A New Approach to Advanced Fraud Bot Protection
One of my favorite movie posters is from the movie Being John Malkovich. Hundreds of different people are holding John Malkovich masks, making it very hard to determine which is the real John. The world of mobile fraud is very similar. Fraudsters work very hard trying to blend in; sending realistic-looking sets of impressions, clicks, installs and in-app activity. Over the last few months, commons tactics have included bots and bot-based SDK Spoofing. The sheer volume of fraud often makes it extremely hard to determine the difference between legitimate and fraudulent traffic, particularly when the fraud is mimicking human behavior.
Identifying Advanced Bots
A few weeks ago, one of our Protect360 data scientists grabbed me before my first cup of coffee. She was very excited about what she had found.
She was deep into a fraud analysis, working on a particularly interesting anomaly. The team had detected a resurgence in bots attempting to send false clicks and installs. Back in 2014, we called this type of fraud SDK Simulation (some now call this SDK Spoofing) and deployed security mechanisms in our SDK to actively block this activity. After isolating an app heavily targeted by these bots, the data scientist dove deeper, identifying a number of new, advanced bots. She then identified a series of unique behavioral markers that could be used to accurately identify these new fraud bots.
Fraud Distribution Analysis
Our next step was to understand the scale and impact of this fraud: how widespread it is, and how much these new advanced fraud bots are costing marketers. Based on this initial fraud analysis, our anti-fraud data scientists developed a series of new fraud signatures. We then set up a short regression analysis based on these new detection mechanisms. By analyzing the pre-mechanism activity and comparing it to the post-mechanism activity, the team projected that the new mechanism would block about 0.05% of this class of traffic, roughly matching our team’s initial predictions.
Fraud Signature Validation
The next morning, these new mechanisms were sent to one of our data science team leads for further review. The senior data scientist ran a longer regression analysis, applying this new mechanism to a far longer timespan – instead of going back just one week, his regression analysis looked back ten weeks, exploring activity across all apps and clients. This secondary analysis revealed some surprising results. Over the previous couple of weeks the new behavioral identification mechanisms had flagged almost 5% of this class of traffic as fraud! Either the initial fraud signature was flawed, our projected impact was based on an aberrant data set, or there were some other factors we had not yet identified.
While unmasking a new fraud signature with such a large footprint raised lots of excitement, this was 100x larger than our initial projections. Clearly, something was off in either our new fraud model or our initial projections.
There was clearly another variable skewing either the initial test set or our broader validation set. The team started to dive deeper into this 10 week period, as well as zooming further out, looking at different time periods and other fraud trends to try to find correlations that could explain the apparent gap. They looked at performance trends, variations in the number of installs, media sources, in-app behavioral patterns, conversion rates and more, but none of the metrics really stood out. The team then zoomed even further out, analyzing regional and vertical benchmarks, as well as comparing individual apps benchmarks.
Isolating The Key Variables
This broader macro-analysis revealed the key variable driving these abnormalities: a specific group of apps saw a dramatic spike in installs, all in the same week. The number of installs on that week had increased ten-fold.
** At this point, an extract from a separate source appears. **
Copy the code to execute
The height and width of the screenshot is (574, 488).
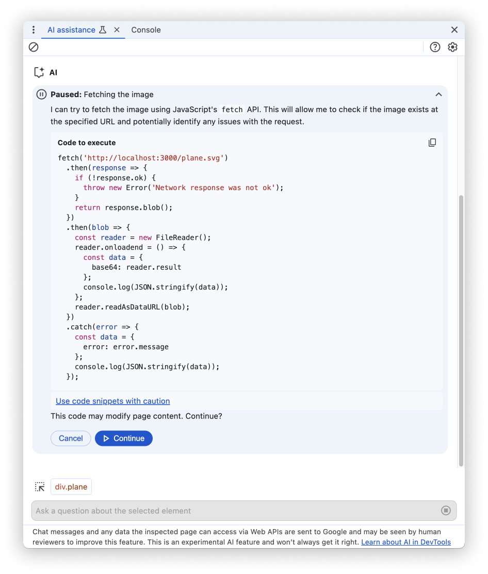(432, 143)
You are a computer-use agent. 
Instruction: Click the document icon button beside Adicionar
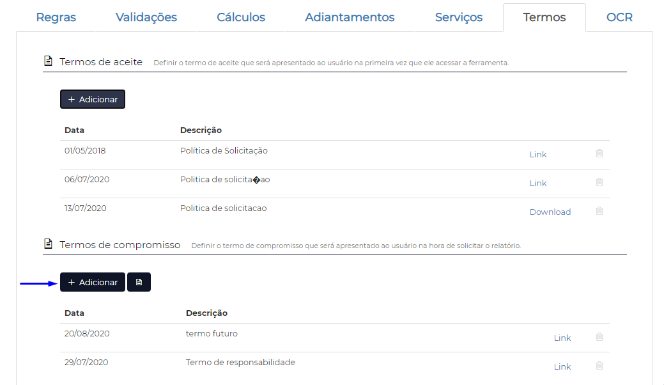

Now that we had isolated the problematic cohort of apps, we needed to identify what drove this install spike. When we ran our latest behavioral analysis fraud signatures on this same cohort of apps, we found that about 90% of their false growth was due to a series of advanced fraud bots. While these more advanced bots had previously evaded detection, we now knew exactly where and how the fraud was occurring.
But what about that apparent gap in our initial projections? In retrospect, this spike in fraud had actually normalized our initial regression analysis. When stripping out our other fraud protection mechanisms, we found that our new anti-fraud mechanism would, in fact, affect about 5% of this class of traffic.
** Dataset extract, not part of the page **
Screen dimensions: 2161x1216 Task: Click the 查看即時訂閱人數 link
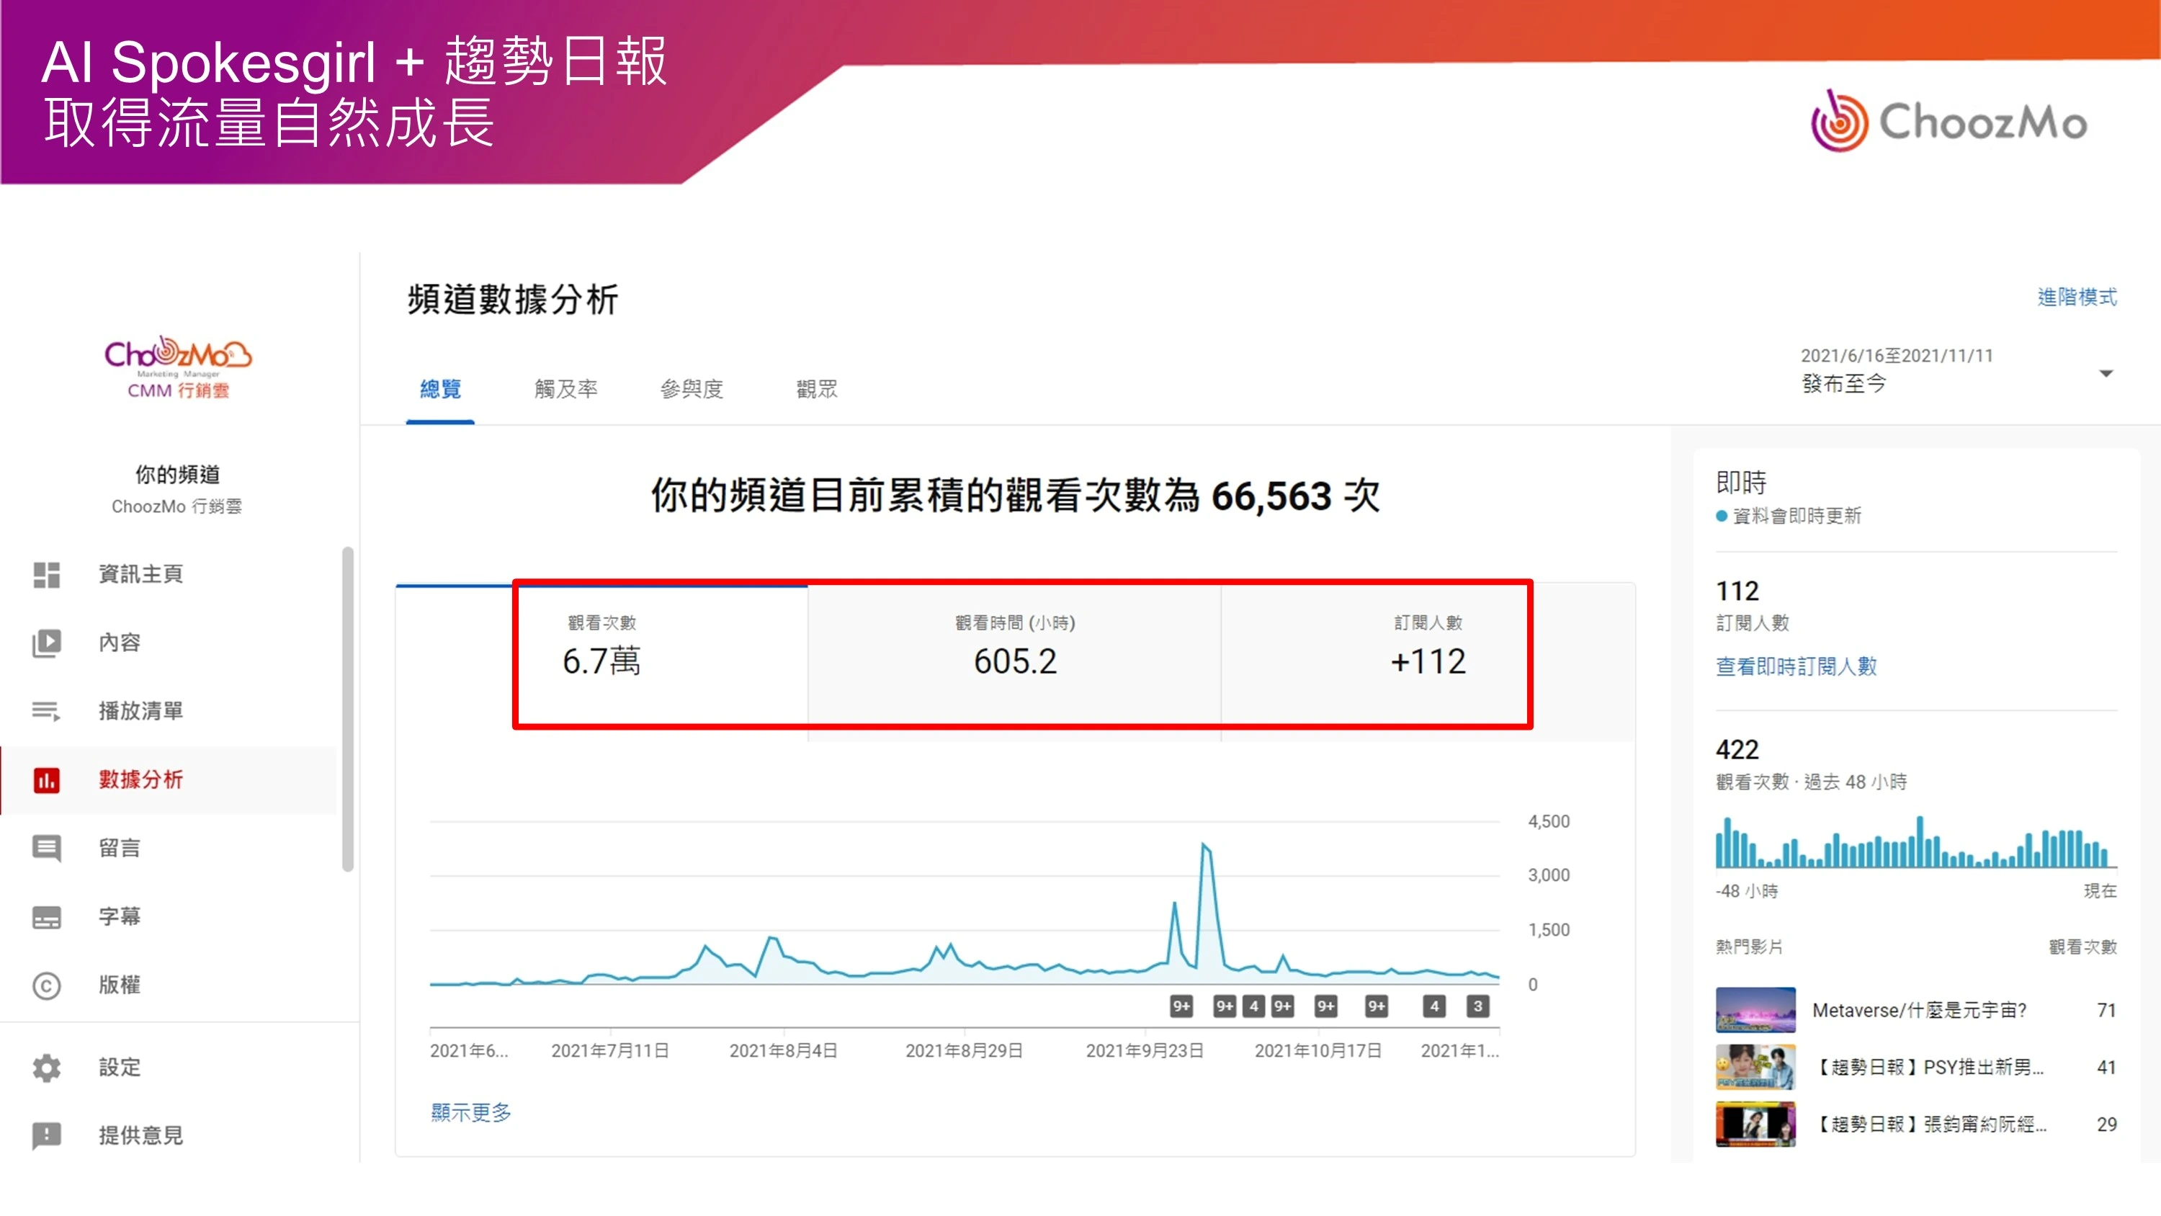(1795, 666)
In a world challenged with fraud activity, finding the right behavioral patterns in the data haystack is not easy. Oftentimes, a mix of different types of fraud serves as an effective mask for newer, more advanced fraud bots. The only way to accurately detect and block these advanced bots is through the strategic application of machine learning across massive data sets, followed by extensive hands-on macro and micro level analysis to validate the learning. Like a good anti-virus solution, this must be an ongoing process, identifying and blocking the latest threats as they appear.
We look forward to sharing more about our findings, as well as this new hybrid of behavior and distribution modeling over the coming weeks.